Il doit rester encore quelques Républicains-es qui reconnaissent l’historique position de leur parti telle que le Président Abraham Lincoln la formulait : « Le travail a la priorité et est indépendant du capital. Le capital n’est que le fruit du travail et n’aurait jamais existé si le travail n’avait d’abord existé. Le travail est le supérieur du capital et mérite donc les plus hautes considérations ». Bien sûr ils et elles ne sont que quelques uns-es et ne sont pas à l’avant scène. Ce qui se passe au Kentucky nous laisse voir que, quand les Républicains-es détiennent le pouvoir à l’exécutif en même temps que dans les chambres législatives, ce qui sera le cas au pays après le 20 janvier, c’est une menace envers le monde de travail.

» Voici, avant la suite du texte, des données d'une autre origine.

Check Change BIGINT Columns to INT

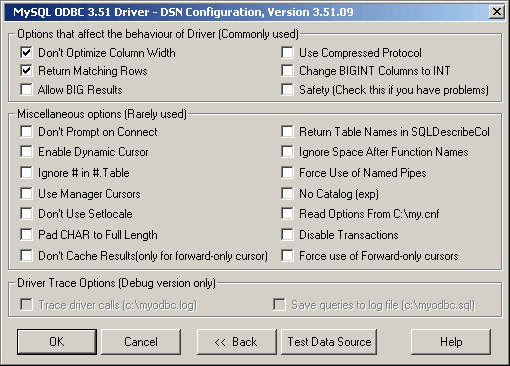click(287, 71)
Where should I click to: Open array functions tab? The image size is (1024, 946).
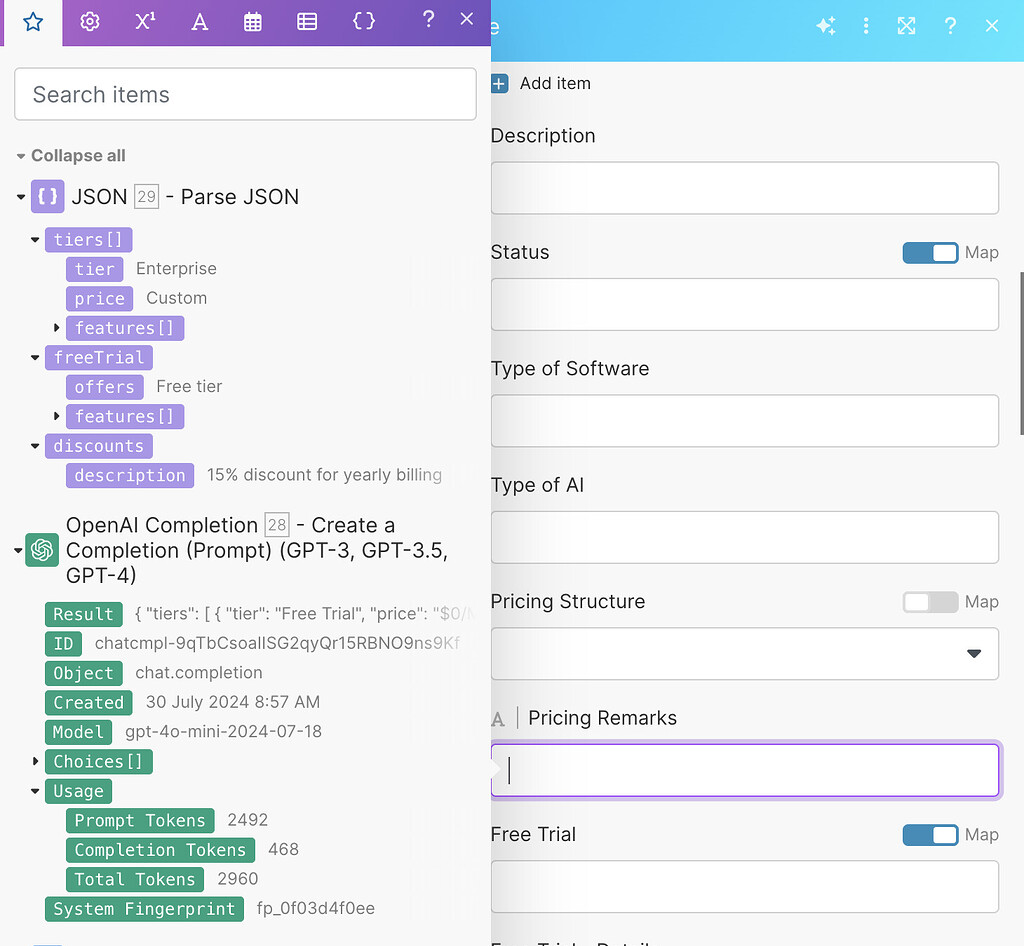coord(308,22)
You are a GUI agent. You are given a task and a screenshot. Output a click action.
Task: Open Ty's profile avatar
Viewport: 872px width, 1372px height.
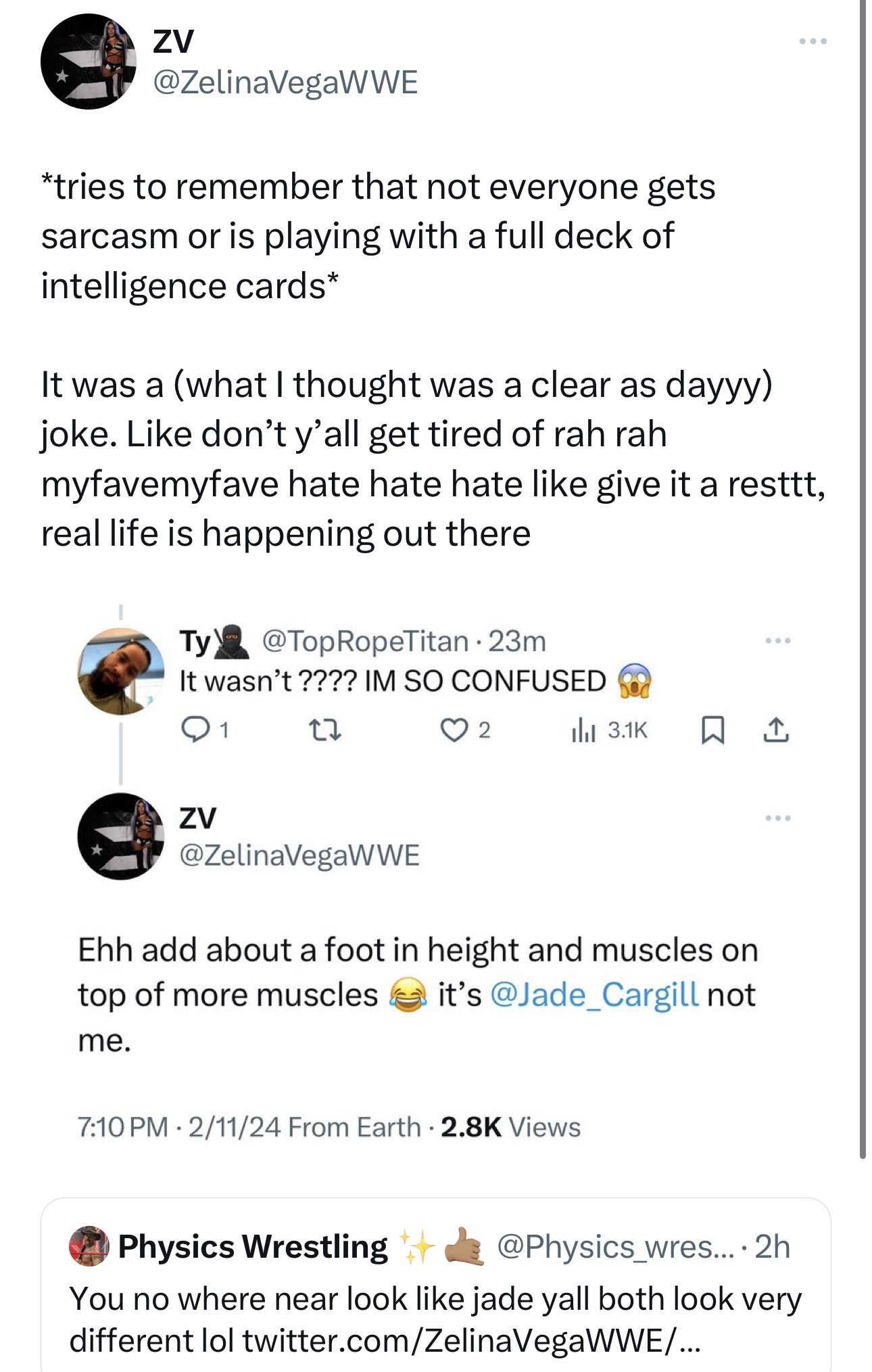point(121,671)
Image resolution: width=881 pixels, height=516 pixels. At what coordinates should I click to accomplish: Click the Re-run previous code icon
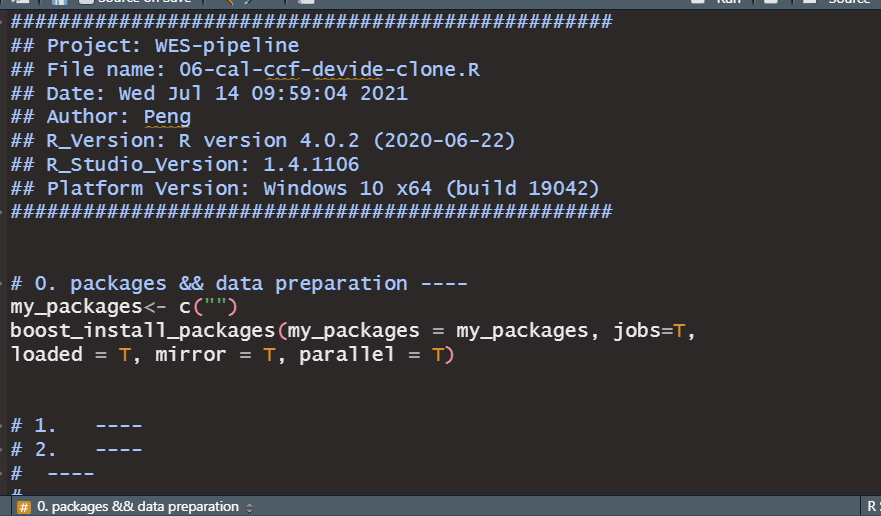[x=771, y=2]
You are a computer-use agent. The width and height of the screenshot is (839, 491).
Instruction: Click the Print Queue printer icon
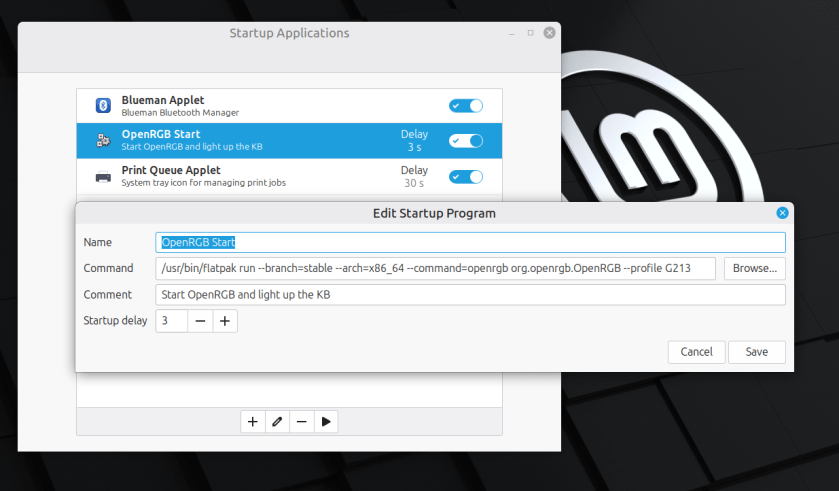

En juillet dernier, après que D. Trump ait eut choisi M. Pence comme colistier, le Président de l’AFL-CIO, Richard Trumka a déclaré : « Tout ce que dit Donald Trump montre qu’il veut désespérément être l’ami des travailleurs-euses. Mais, tout ce qu’il fait nous prouve qu’il est notre ennemi. Cette décision démontre qu’il ne soutient pas les familles travailleuses. Mike Pence peut être un bon choix pour D. Trump, mais c’est un mauvais choix pour les États-Unis. Ce choix prouve où se trouvent les véritables priorités de D. Trump : attaquer les droits des travailleurs-eusses et aider les PDG des entreprises à se remplir les poches ».
M. Trumka avait raison de s’inquiéter. Le monde du travail doit se préparer de toute urgence à combattre les Républicains-es qui auront le contrôle de la Maison blanche et du Congrès. Leur programme anti syndical arrive à Washington.